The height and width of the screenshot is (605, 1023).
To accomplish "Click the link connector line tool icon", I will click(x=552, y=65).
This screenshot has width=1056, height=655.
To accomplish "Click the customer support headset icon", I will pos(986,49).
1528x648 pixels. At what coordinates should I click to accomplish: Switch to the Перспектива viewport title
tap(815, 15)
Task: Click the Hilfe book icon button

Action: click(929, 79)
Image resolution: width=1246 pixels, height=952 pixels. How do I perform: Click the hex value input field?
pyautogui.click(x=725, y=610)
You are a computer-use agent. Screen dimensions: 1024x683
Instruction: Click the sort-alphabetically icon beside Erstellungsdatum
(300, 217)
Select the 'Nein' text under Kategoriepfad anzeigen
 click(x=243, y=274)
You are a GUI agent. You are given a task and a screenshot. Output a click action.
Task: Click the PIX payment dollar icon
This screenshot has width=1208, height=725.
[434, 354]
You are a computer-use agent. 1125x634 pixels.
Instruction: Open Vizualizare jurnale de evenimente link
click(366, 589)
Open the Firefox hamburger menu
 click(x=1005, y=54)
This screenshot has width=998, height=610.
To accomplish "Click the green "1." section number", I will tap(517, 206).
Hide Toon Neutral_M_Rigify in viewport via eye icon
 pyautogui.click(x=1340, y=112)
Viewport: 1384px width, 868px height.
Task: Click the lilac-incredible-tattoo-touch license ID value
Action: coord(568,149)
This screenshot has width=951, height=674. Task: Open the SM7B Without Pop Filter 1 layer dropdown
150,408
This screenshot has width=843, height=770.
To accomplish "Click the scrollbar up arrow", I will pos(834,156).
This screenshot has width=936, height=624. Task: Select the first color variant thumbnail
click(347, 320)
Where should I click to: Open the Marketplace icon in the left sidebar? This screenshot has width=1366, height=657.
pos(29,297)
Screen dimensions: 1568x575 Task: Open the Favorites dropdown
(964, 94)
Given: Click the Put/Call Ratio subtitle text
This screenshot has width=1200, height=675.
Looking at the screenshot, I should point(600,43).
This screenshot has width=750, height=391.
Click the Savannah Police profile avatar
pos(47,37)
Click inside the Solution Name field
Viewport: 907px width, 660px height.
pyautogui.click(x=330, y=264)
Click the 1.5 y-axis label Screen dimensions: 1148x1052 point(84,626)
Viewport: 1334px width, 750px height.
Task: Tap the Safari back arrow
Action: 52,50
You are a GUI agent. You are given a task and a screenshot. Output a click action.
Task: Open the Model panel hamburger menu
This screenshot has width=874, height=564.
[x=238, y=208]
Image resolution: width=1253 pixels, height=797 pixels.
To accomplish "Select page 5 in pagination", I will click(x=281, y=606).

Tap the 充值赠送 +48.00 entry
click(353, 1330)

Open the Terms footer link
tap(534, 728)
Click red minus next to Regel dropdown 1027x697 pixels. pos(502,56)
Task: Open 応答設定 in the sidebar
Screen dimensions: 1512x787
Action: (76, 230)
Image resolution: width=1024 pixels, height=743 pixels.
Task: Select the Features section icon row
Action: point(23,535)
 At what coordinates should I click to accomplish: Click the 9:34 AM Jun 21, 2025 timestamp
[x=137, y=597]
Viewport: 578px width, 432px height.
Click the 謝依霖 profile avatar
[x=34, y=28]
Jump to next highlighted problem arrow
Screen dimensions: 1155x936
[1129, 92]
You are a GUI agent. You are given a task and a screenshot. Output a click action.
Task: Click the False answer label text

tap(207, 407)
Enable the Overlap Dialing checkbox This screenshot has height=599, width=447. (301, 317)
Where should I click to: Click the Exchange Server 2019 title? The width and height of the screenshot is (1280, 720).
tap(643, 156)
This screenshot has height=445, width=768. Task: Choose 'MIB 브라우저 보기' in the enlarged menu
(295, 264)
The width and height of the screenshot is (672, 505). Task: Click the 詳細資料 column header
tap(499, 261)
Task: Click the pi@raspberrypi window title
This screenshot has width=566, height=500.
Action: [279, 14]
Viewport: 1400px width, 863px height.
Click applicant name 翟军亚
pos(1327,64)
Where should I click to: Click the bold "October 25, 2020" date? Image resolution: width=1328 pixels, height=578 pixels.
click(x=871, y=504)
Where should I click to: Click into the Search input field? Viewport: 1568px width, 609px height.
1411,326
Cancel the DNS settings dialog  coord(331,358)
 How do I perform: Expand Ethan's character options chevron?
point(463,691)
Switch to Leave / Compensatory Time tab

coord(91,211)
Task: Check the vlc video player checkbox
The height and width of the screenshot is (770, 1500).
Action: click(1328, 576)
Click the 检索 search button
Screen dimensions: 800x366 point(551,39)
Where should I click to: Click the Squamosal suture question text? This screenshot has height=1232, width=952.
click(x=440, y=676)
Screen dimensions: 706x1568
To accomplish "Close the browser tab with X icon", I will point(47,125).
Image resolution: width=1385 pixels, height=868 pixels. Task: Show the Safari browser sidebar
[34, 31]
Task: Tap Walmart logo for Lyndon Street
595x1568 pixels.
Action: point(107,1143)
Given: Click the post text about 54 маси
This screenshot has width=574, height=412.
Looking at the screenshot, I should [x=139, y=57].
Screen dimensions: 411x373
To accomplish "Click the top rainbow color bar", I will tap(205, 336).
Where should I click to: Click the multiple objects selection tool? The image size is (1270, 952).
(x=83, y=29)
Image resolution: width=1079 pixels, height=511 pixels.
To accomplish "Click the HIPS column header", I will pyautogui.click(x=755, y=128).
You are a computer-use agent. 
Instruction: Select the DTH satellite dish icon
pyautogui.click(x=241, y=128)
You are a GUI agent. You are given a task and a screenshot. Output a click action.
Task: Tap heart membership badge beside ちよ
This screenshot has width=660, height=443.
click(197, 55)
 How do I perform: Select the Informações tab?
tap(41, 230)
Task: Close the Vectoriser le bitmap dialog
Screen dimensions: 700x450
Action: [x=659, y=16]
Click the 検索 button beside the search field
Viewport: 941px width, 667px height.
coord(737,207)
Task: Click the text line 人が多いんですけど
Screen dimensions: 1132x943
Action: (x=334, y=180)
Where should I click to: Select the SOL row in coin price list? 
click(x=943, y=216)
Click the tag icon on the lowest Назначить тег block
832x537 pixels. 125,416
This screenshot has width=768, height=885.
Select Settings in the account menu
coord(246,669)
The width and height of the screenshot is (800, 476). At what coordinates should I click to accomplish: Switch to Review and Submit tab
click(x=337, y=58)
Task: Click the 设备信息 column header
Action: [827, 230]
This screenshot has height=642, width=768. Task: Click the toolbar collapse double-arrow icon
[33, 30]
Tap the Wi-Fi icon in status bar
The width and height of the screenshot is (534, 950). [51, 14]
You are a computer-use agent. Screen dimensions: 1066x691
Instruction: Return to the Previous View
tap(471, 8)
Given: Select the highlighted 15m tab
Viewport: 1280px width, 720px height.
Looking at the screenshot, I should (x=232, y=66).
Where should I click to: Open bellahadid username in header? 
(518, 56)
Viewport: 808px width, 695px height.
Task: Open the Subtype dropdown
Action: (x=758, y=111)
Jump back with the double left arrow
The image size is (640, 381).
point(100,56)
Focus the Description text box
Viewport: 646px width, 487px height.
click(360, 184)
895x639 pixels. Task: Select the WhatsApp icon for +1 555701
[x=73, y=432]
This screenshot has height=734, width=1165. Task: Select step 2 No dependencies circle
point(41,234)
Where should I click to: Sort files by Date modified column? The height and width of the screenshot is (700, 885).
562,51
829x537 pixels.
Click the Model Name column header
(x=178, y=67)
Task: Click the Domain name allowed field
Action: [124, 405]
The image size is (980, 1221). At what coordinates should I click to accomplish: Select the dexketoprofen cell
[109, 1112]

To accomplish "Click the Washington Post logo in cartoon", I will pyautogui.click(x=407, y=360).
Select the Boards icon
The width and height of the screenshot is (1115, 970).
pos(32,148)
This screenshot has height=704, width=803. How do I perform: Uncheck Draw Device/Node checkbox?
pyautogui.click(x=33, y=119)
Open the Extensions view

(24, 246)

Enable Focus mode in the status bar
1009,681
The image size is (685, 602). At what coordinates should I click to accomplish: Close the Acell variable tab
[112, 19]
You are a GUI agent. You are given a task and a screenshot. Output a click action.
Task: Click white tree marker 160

□ □ □ □ □

» **Exercise aim**: Which lines above include the string "logo"? Show them.

» **Solved problem**:
Task: Tap Walmart logo for Lyndon Street
To accomplish "Click the Washington Post logo in cartoon", I will pyautogui.click(x=407, y=360).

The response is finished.